【发布时间】:2021-09-07 13:36:52
【问题描述】:
我有一个包含 161 个免疫标记的数据集,每个标记都是数据框中的一个向量。使用 R,我想使用 Wilcoxon 符号秩(配对)检验比较 78 对这些向量。免疫标记的名称以“_MOM”或“_CB”来区分。
这是一个带有示例变量名称的“玩具”数据集:
# Create toy data frame
toydata = data.frame(CCBB_dyad_number=c(1,2,3,4,5,6,7,8,9,10),
cCMV_status = c("cCMV+", "cCMV-", "cCMV-",
"cCMV+", "cCMV+", "cCMV-",
"cCMV-", "cCMV+", "cCMV+",
"cCMV+"),
maternal_CMV_IgM_status = c("negative", "negative", "positive",
"negative", "positive", "negative",
"positive", "positive", "positive",
"negative"),
TB40E_conc_CB = c(1.954727, NA, 1.992956,
1.831331, 1.905936, 2.053446,
2.055809, 1.739377, 2.052576,
1.961838),
AD169r_conc_CB = c(5.86714, 6.469020, 9.387268,
5.733174, 6.480673, 5.176167,
7.548077, 7.209173, 4.944089,
9.667219),
TB40E_conc_MOM = c(7.389400, 5.917861, 7.022016,
8.017846, 10.046830, 7.503896,
6.427719, 9.498801, 7.351678,
6.050478),
AD169r_conc_MOM = c(7.011906, 6.506734, 9.986478,
5.673412, 3.825439, 5.795331,
7.082124, 6.810222, 5.54213,
8.271366)
)
在一些帮助下,我编写了代码来遍历所有 161 个向量,并使用 lapply 生成具有 p 值和测试类型的新数据框:
# Pull actual names of variables, not just numbers
excluded_vars <- toydata %>%
select(., c(CCBB_dyad_number,
cCMV_status,
maternal_CMV_IgM_status)) %>%
names(.)
var_list <- toydata %>%
select(., -any_of(excluded_vars)) %>%
names(.)
out = lapply(var_list, function(v){
#cat(paste0("Wilcox: ", v, "\n")) #Loop message for checking
fmla <- formula(paste(v, " ~ cCMV_status"))

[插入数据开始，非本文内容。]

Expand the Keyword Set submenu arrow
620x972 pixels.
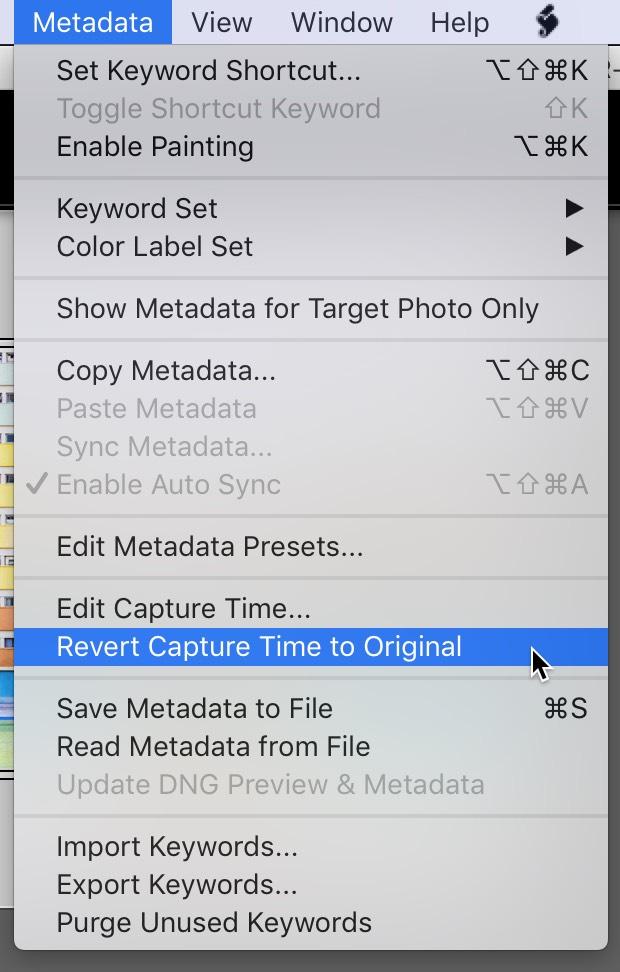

wilcox.test(fmla, data = toydata, paired = FALSE) %>%
purrr::flatten() %>% #Unnest/convert to plain list
as.data.frame(stringsAsFactors=FALSE) %>% #Set as data frame
mutate(Variable = v) %>% #add new variable column (could also get it from data.name)
select(Variable, W.statistic=W, P.value=p.value, Method=method) %>%
mutate(P.value=scientific(P.value, digits=2, format="e"))
}) %>% #%T>% { names(out) <- var_list } %>% #Didn't actually need this, but could if wanted a named list
purrr::compact() %>% #Remove any empty data frames/list elements (NULL)
dplyr::bind_rows() #Bind list of data frames into single data frame
out$FDR_P.value <- p.adjust(out$P.value, method="fdr", n=length(out$P.value)) %>%
scientific(., digits = 2, format = "e")
col_order <- c("Variable", "W.statistic", "P.value", # Reorder columns for tabling
"FDR_P.value", "Method")
out <- out[, col_order]
kable(out, "html", booktabs = T) %>%
kable_styling(latex_options = c("striped", "scale_down")) # Print output as a nice table
但是,我在思考如何编写代码以通过多个不同的向量对循环签名等级测试时遇到了麻烦。我想我会提取向量(或只是向量名称?),如下所示:
toy_cCMV_pos <- toydata %>%
filter(cCMV_status == 'cCMV+') %>%
select(., -any_of(excluded_vars))
variable.set1 <- toy_cCMV_pos %>%
select(., ends_with("_MOM"))
variable.set2 <- toy_cCMV_pos %>%
select(., ends_with("_CB"))
有人建议像这样循环遍历向量。但是,我不断收到“未定义的列已选择”错误,因为我不太了解下面的代码在做什么,所以我无法排除故障。
for (a in variable.set1) {
groups = unique(toy_cCMV_pos[,a])
for (b in variable.set2) {
wilcox.test(x=toy_cCMV_pos[which(toy_cCMV_pos[a]==groups[1]),b],
y=toy_cCMV_pos[which(toy_cCMV_pos[a]==groups[2]),b],
paired=TRUE)
}
}
# Keep getting error "undefined columns selected"
我希望能够将结果(包括 p 值)提取到一个新的数据框中,就像秩和测试一样。
谁能帮我想想如何运行这些配对测试?
【问题讨论】:
标签: r statistical-test